Dataset items
━━━━━━━━━━━━━━━━

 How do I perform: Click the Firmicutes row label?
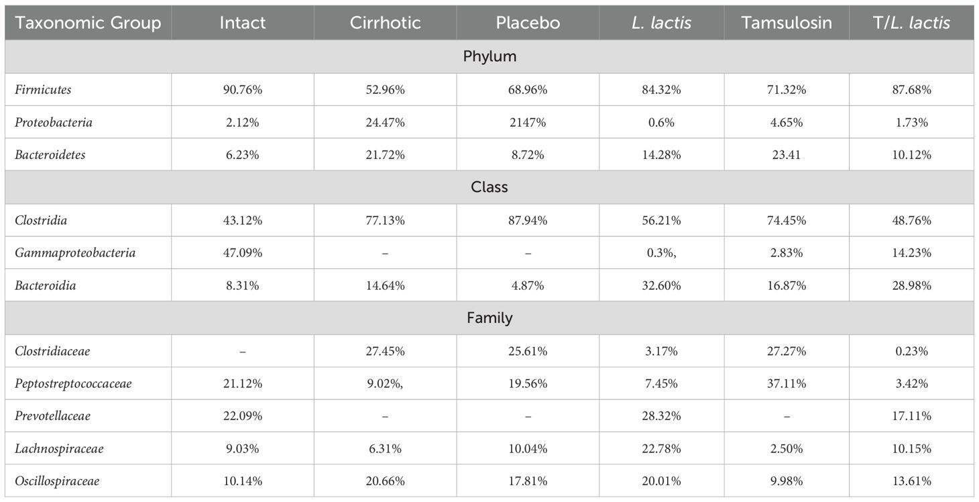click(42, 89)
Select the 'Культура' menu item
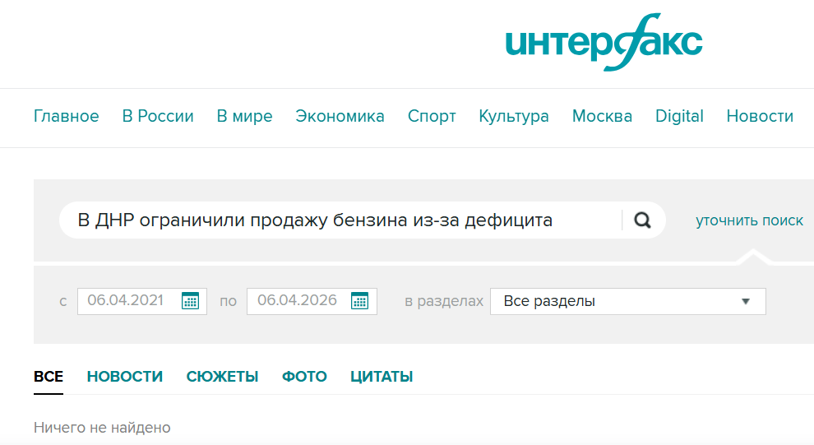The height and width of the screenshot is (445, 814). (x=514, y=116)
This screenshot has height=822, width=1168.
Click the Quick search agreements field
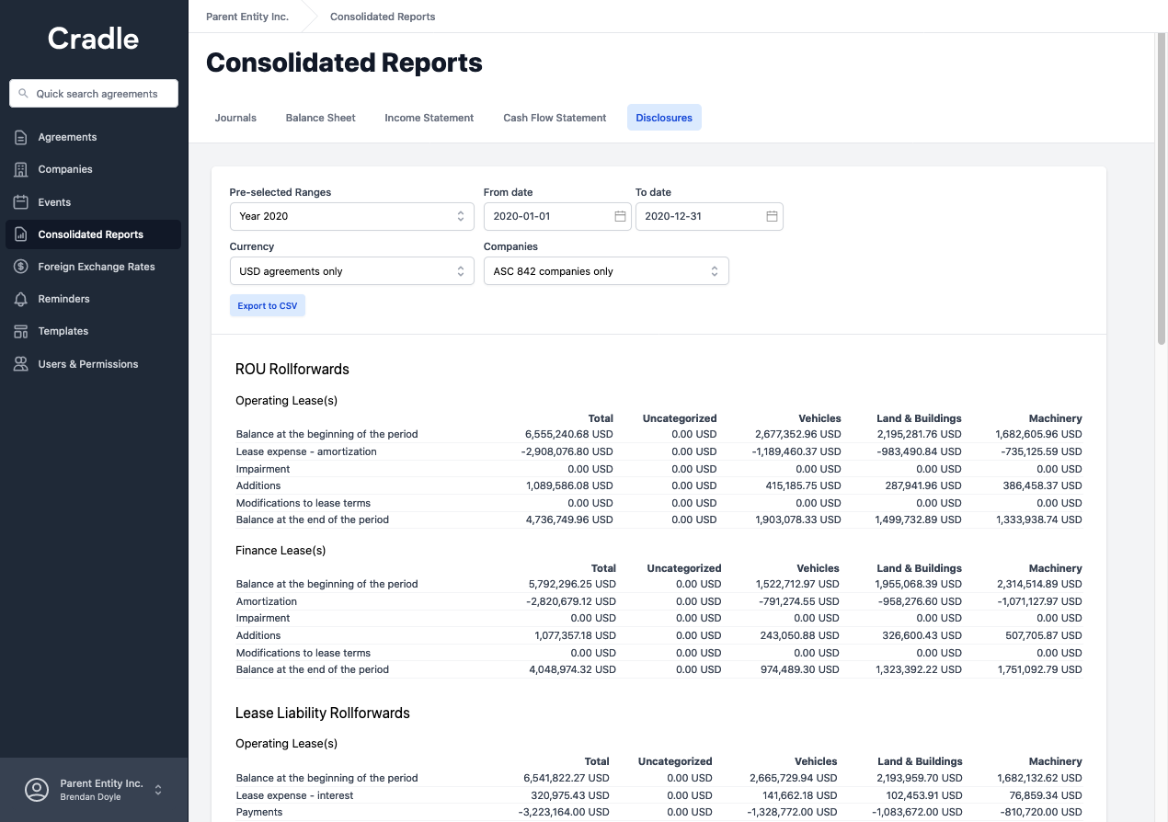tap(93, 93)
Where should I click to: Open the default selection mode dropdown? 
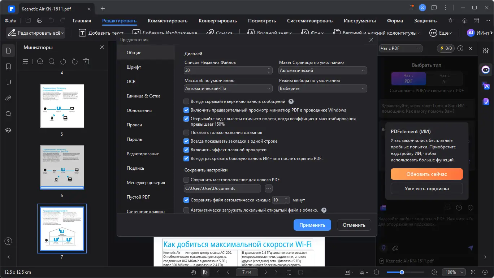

━━━━━━━━━━━━━━━━

EXERCISE DESCRIPTION: Please retype the lines from the one that contains "Select the 'Культура' menu item" to the final line of the records, both included, exactly as written and without any pictures.

EXERCISE RESPONSE:
Select the 'Культура' menu item
The height and width of the screenshot is (445, 814). (x=514, y=116)
This screenshot has height=822, width=1168.
Click the Quick search agreements field
tap(93, 93)
Where should I click to: Open the default selection mode dropdown? 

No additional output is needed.